La carreta llegó a la casa de calle San Lorenzo, desde la bajada.
Era un artefacto enorme, de ruedas increíbles. Los dos bueyes resoplaron, querían seguir por la costumbre, el conductor –un chico de unos 15 años- no los dejó. Se apeó y los maneó con una tira de cuero. De la caja del carro bajó un hombre agauchado, de unos cuarenta años. Golpeó la puerta de la casa.
-Buen día señora, que así el señor lo quiso. Tengo un cajón para usted.
-Buen día, Atanor.
La mujer lo miró de reojo –detestaba los gauchos- y le dijo que esperara. Salió un mozo joven, le dio unos pesos a Atanor y bajaron el cajón. No era pesado.
Sin demasiada fatiga lo llevaron al patio y de allí, a la cocina. Atanor recibió dos reales y se fue. No hubo papeles, ni facturas.
El cajón quedó en la cocina, a al espera que el dueño de casa volviera de su rutina en el comercio de telas de calle Puerto. Los sirvientes miraban de reojo las maderas, atisbando las letras que no podían leer, hasta oliendo, para saber qué era lo que la caja contenía.
A eso de las cinco el señor Correa llegó. Besó en la mano a su mujer, en la cabeza a sus dos hijas quinceañeras y dijo, cortante: llévalo a lo de Justina, muchacho. El sirviente supo que jamás –nunca- iba a saber el contenido de la caja.
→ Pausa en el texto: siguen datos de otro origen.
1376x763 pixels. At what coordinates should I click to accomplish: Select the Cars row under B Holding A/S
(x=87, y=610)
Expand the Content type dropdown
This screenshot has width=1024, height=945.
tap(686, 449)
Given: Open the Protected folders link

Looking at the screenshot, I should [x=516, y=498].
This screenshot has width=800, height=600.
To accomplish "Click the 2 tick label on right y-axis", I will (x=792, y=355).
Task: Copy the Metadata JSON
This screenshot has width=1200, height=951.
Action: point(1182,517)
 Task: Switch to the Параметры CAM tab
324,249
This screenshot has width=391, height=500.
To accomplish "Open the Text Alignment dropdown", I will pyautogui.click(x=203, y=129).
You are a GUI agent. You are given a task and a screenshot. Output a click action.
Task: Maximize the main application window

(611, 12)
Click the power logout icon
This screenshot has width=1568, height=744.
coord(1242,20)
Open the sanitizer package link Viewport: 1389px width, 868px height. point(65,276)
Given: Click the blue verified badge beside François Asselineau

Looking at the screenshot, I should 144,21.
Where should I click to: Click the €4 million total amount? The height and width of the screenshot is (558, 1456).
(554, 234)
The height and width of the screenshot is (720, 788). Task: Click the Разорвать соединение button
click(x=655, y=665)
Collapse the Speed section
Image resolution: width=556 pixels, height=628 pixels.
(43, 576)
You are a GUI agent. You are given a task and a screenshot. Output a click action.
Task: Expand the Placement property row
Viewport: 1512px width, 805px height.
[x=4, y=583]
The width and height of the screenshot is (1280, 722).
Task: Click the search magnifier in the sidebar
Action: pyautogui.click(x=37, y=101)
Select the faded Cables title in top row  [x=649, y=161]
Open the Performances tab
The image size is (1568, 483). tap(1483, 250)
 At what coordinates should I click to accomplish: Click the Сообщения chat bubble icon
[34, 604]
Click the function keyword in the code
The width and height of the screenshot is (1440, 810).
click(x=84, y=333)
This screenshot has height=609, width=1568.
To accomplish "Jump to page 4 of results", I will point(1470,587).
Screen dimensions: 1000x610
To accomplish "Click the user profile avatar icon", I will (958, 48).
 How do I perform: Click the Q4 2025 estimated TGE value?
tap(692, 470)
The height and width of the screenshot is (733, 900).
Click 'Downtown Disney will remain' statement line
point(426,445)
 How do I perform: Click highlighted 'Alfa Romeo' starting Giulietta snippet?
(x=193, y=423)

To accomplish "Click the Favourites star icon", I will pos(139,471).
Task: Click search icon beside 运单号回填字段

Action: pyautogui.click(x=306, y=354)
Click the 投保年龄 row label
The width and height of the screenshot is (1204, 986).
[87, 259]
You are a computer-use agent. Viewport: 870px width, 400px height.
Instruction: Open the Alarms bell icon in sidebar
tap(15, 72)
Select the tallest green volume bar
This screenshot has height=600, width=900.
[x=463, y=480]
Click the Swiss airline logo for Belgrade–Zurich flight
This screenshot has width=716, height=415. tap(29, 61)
Cuando el cajón llegó a la casa de Justina, la chica chilló como una colegiala. En realidad no lo era, a duras penas sabía leer, y lo poco que sabía era religioso. Hablaba muy bien francés e inglés, y recordó, al entrar el sirviente, el pedido hecho “a tatita”. Con su hermana trajeron tijeras, alambres y nada: no podían abrir la caja. Debieron contentarse con que Carlos, el marido, llegara a eso de las ocho de la noche.
Al abrir la caja, entre aserrines, aparecieron, una a una, las tazas. Eran realmente bellas. Blanquísimas, con dibujos azules, parecían unos objetos extraños entre tanta criollidad rosarina. De la caja fueron saliendo diez tazas, una chocolatera, una tetera, una lechera, una fuente y los platos y salvillas correspondientes. Miraron el cajón. Decía sellado al stencil: “22 pieces, J&G Meakin Ironstone China”. Debajo de cada porcelana, las letras J&G Meakin se repetían. Deploraron la ausencia de cucharas y debieron contentarse con las amarillentas de plata peruana.
La chica –que llevaba casada seis meses- decidió que las piezas de porcelana se ubicaran en la mesa de la sala que daba a la calle. Para ello, colocó un mantel de hilo, regalo de su madre, y encima, otro de tela negra con festones rojos. Un símbolo rosista. Pero nadie se daría cuenta, y además estaban las tazas que daban en conjunto, un unitario tonito celeste.
Ubicó la tetera en el centro, a cada extremo la chocolatera y la tetera, y haciendo un círculo, las 10 tazas y con sorpresa, el sirviente vio que la niña que vio crecer era una experta en menaje de mesa. La chica abrió la ventana a calle San Lorenzo y admitió miradas furtivas de las vecinas.
Llegó Correa -el padre de la chica- y se reunió con su yerno. Eran casi socios. Hablaron de cosas de hombres: lo caro que era comprar en Buenos Aires, la poca venta de elementos de la tierra, y la cada vez mayor preferencia por cosas “de gringos”. Hablaron en voz baja de cierta mujer que, a pesar del desprecio de ambos hombres, les interesaba a los dos. Fumaron una pipa cada uno, inveterada costumbre argentina para hablar sin decir nada.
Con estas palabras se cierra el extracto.